What is Medigap Plan F?
Plan F is a Medicare Supplement (Medigap) policy. It is sold by private insurance companies, and it pays for most of what Original Medicare does not. Copays, coinsurance, the Part A deductible, the Part B deductible, and excess charges. Almost every gap is covered.
Because Plan F covered so much, people loved it. For many years, more Medicare members had Plan F than any other Medigap plan.
Why was Plan F phased out?
In 2015, Congress passed a law called MACRA. One of its rules said that starting January 1, 2020, no new Medicare members could buy a Medigap plan that covers the Part B deductible. Plan F and Plan C both cover the Part B deductible. That is why they are no longer sold to new members.
The thinking was that when a plan covers everything, people may use more medical care than they need. A small deductible is supposed to make people pause and think. That is the rule, even if you may not agree with it.
Who can still buy Plan F?
You can still buy Plan F if you turned 65 before January 1, 2020, or if you got Medicare before that date for other reasons. If you turned 65 on or after January 1, 2020, you cannot buy Plan F. You can buy Plan G or Plan N instead.
If you already have Plan F, you can keep it as long as the carrier keeps offering it. Most still do.
What is Plan G?
Plan G is the closest thing to Plan F that new Medicare members can buy. It covers almost everything Plan F covers, with one exception. You pay the Part B deductible yourself. For 2026, the Part B deductible is around $257 for the year.
That means with Plan G, the first $257 or so of Part B costs each year come out of your pocket. After that, Plan G picks up the rest, just like Plan F would.
Plan F vs Plan G: the only real difference
This is the part most people get wrong. Plan F and Plan G are almost identical. The only difference is who pays the Part B deductible.
- Plan F: The plan pays the Part B deductible. You pay nothing.
- Plan G: You pay the Part B deductible (about $257 for 2026). The plan pays the rest.
That is it. Every other covered service is the same. Hospital stays, doctor visits, skilled nursing, foreign travel emergency, the works.
So which one is cheaper?
Plan F has a higher monthly premium than Plan G. The difference is often $30 to $60 per month. Over a year, that is $360 to $720 in extra premium.
If Plan F costs you $500 more per year than Plan G, but you save $257 on the Part B deductible with Plan F, you come out behind by about $243 a year.

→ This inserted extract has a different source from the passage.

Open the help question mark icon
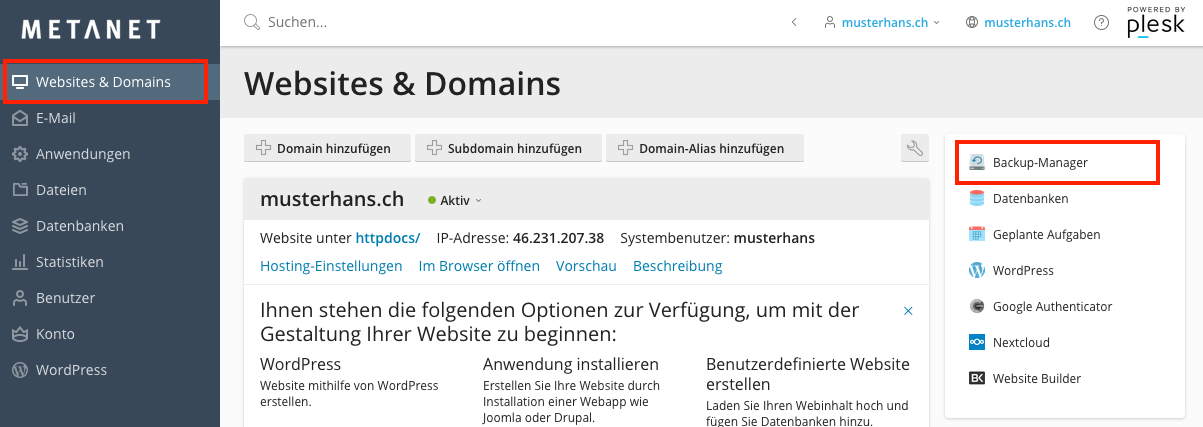1203x427 pixels. pos(1101,22)
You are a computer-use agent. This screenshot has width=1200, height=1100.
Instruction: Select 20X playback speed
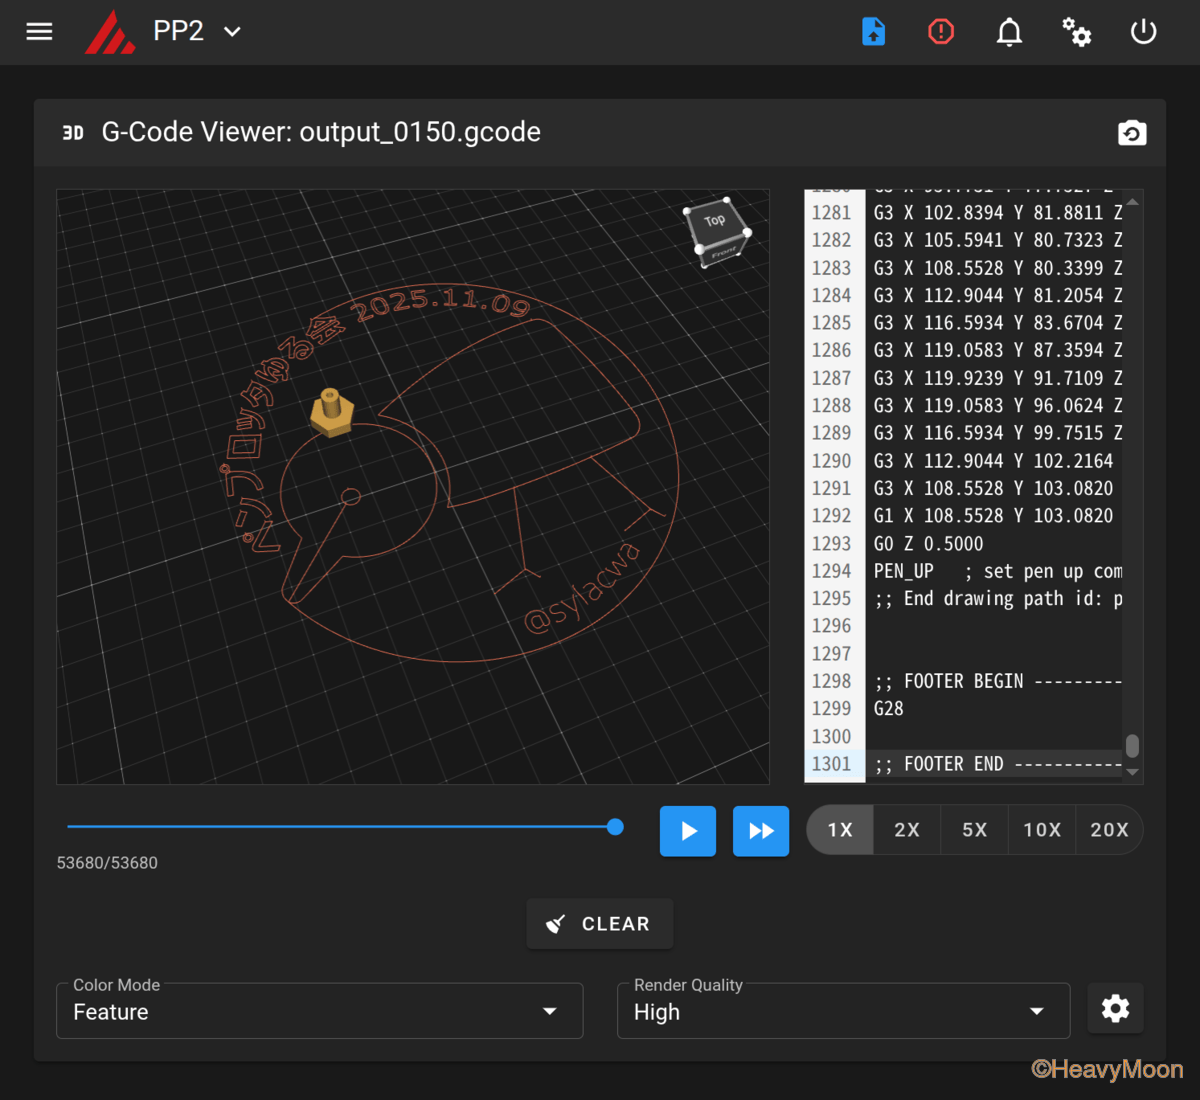(x=1109, y=830)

For most people, Plan G ends up costing less over time, even with the deductible.
There is another factor that matters more than most people think. Plan F rates often go up faster than Plan G rates. Because no new healthy 65-year-olds are joining Plan F, the pool of people on it is getting older. Older customers usually mean higher claims, which usually mean rate increases.
Should I switch from Plan F to Plan G?
Maybe. Here is the math. If you can save more on premium than the deductible costs you, switching makes sense.
The catch is that in most states, you need to go through medical underwriting to switch from Plan F to Plan G. The new carrier can ask health questions and either deny you or charge you a higher rate based on your health.
If you are in good health, switching often saves money. If you have several chronic conditions, you may not pass underwriting, or you may be charged enough to wipe out the savings.
States with easier switching rules
A few states make it easier to change Medigap plans. California, Oregon, Connecticut, Massachusetts, Maine, New York, and Washington have rules that let you switch between certain Medigap plans without underwriting, or have a yearly "birthday rule" window for switching. The rules vary by state and by carrier.
If you live in one of these states, switching from Plan F to Plan G is usually easier and worth considering.
What if you cannot switch?
If your health does not let you pass underwriting, Plan F is still a strong plan. It covers everything. Your rates may go up faster than they would on Plan G, but you will not be left without coverage. You can also shop your Plan F to other carriers. The benefits are the same, but the prices can be very different.
Plan N is the other option
If Plan G premiums are too much, Plan N is a third choice. Plan N has a lower premium than Plan G. The trade-off is that you pay small copays for some doctor visits (up to $20) and emergency room visits ($50, waived if admitted). Plan N also does not cover Part B excess charges, which is a niche risk most people never run into. Read more in our Plan G vs Plan N guide.
The bottom line
If you have Plan F, you do not have to do anything. It is still good coverage. But it is worth getting a Plan G quote at least once a year to see what you would save. If you are healthy, switching to Plan G usually puts money back in your pocket. If you are not, Plan F is doing exactly what it should.